I have some problem on setting the ethernet at my office.

At my office, I have to enter the IP address manually with PC orlaptop. It work with any Windows based computer. However, it doesn't seems to work with my Macbook..

What went wrong? I have tried to resrach the detals in the internet but not successfully.

Any solution?

Cheers,
Brian
 
Do you have enter all the TCP/IP information manually? What are you entering in the Sys Prefs for:

Configure:
IP Address:
Subnet Mask:
Router:
DNS Server:

S-
 
Here is what I entered

Configure:
IP Address:192.168.1.10
Subnet Mask:255.255.255.0
Router:192.168.1.152
DNS Server:208.167.231.55


FYI, I can login my office's intrenet but cant able to login to internet. =)
 
Here is what I entered

Configure:
IP Address:192.168.1.10
Subnet Mask:255.255.255.0
Router:192.168.1.152
DNS Server:208.167.231.55


FYI, I can login my office's intrenet but cant able to login to internet. =)
 
>>Also you shouldn't post your IP information so publicly I think.

Generally good advice, but he is using RFC1918 addresses so no real hassle.
 
First some troubleshooting stuff to see where the problem is. Open up a Terminal on the Mac.

Type "netstat -rn". Make a note of the IP address next to the word default. It ought to be the same as the one you've set your router to.

Now type "arp " followed by that address. You should get output similar to the below, which shows that your Mac's ethernet interface is talking to the router.

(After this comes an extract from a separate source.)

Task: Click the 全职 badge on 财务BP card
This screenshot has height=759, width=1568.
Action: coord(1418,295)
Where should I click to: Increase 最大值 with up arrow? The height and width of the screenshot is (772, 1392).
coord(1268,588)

? (192.168.1.30) at 0:50:e8:2:D9:3F on en1 [ethernet]

If that works, type "cat /etc/resolv.conf" and compare it to the DNS server setting you've set.

If that is correct, type "dig www.google.com" which queries the DNS server. You should get a whole bunch of addresses for www.google.com.

Which of these work?

And one last thing to check, are you sure that IP address you've set isn't already in use on your network.
 
First some troubleshooting stuff to see where the problem is. Open up a Terminal on the Mac.

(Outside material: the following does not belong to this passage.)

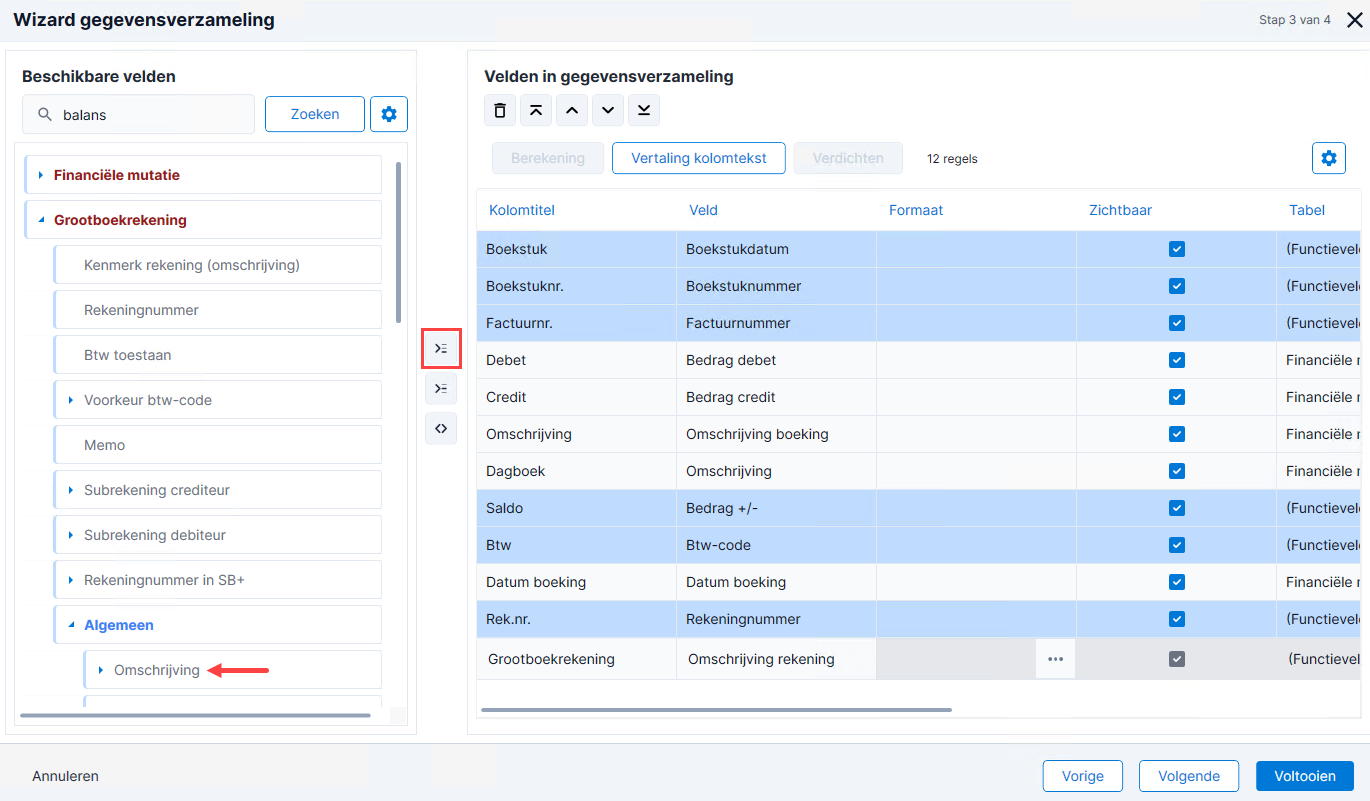
Task: Toggle Zichtbaar checkbox for Saldo row
Action: point(1177,508)
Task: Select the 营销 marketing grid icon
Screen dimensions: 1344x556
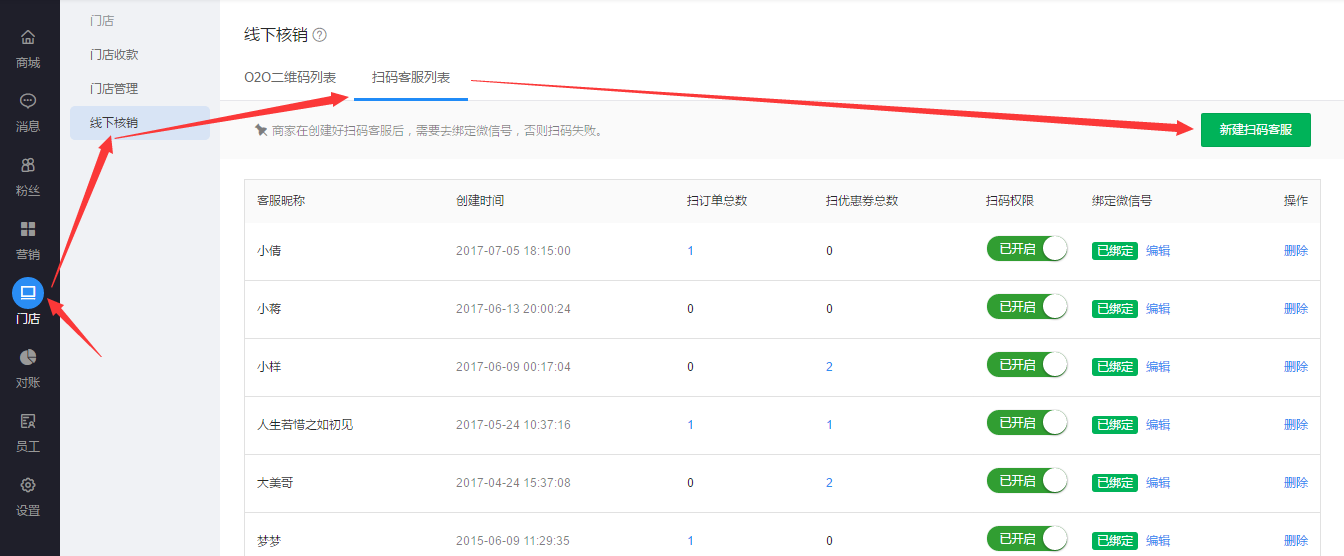Action: (x=28, y=229)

Type "netstat -rn". Make a note of the IP address next to the word default. It ought to be the same as the one you've set your router to.

Now type "arp " followed by that address. You should get output similar to the below, which shows that your Mac's ethernet interface is talking to the router.

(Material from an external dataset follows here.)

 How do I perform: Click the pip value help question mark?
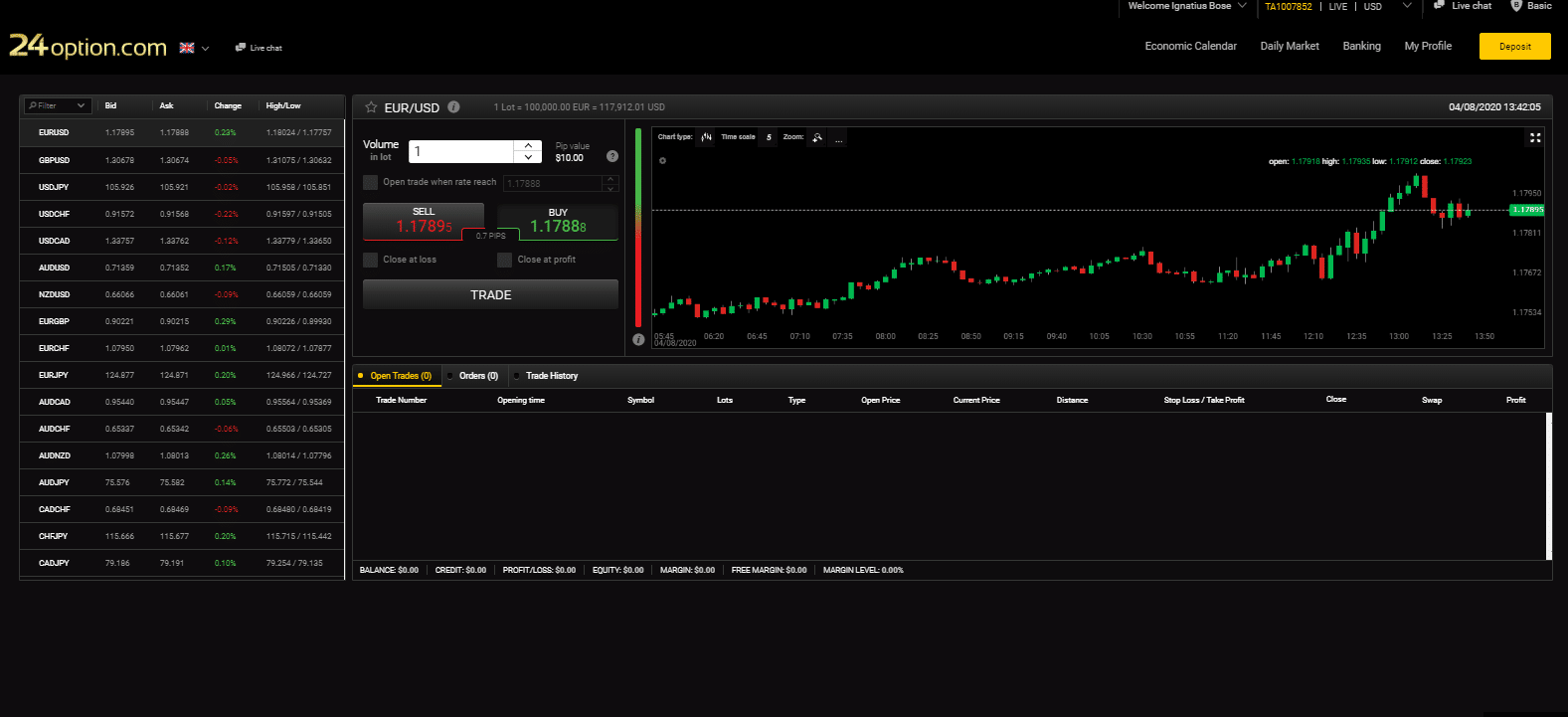pos(612,156)
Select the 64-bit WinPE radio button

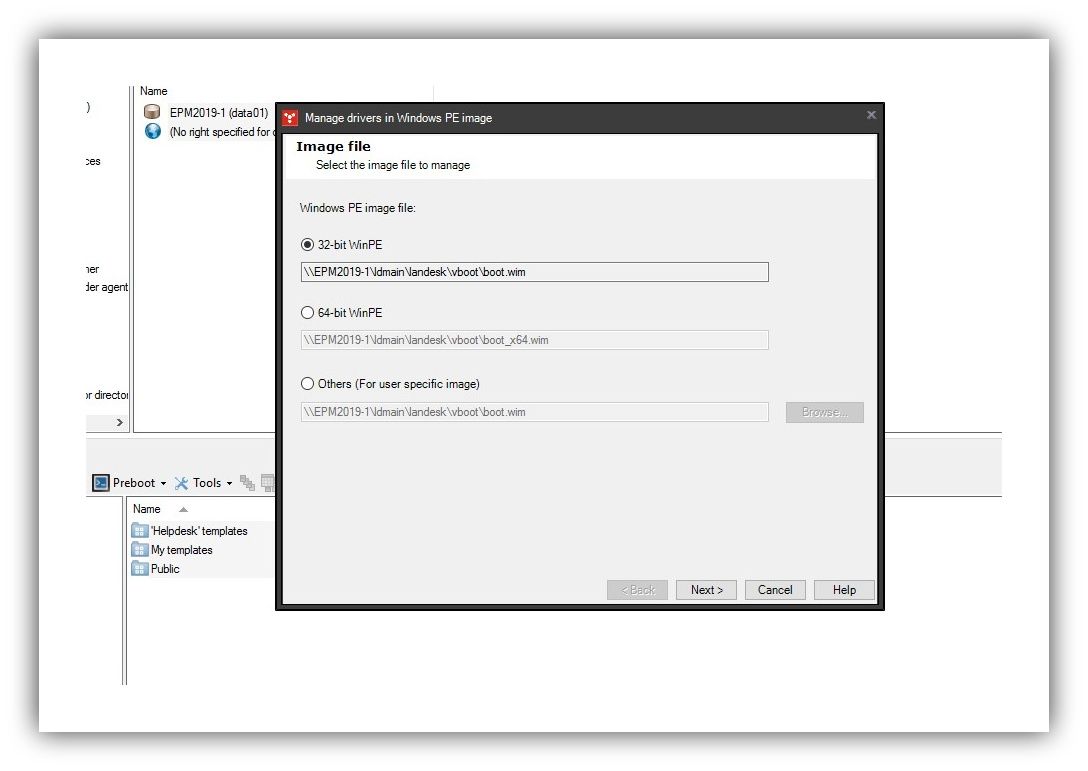(x=307, y=312)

? (192.168.1.30) at 0:50:e8:2:D9:3F on en1 [ethernet]

If that works, type "cat /etc/resolv.conf" and compare it to the DNS server setting you've set.

If that is correct, type "dig www.google.com" which queries the DNS server. You should get a whole bunch of addresses for www.google.com.

Which of these work?

And one last thing to check, are you sure that IP address you've set isn't already in use on your network.

thanks guy!

Tired the method 1. The IP address shown is not the same that I entered.
 
Here you go.

Picture1.jpg
 
just wanted to read this tomorrow,
hope there is good info as i have a similar problem at my friends house.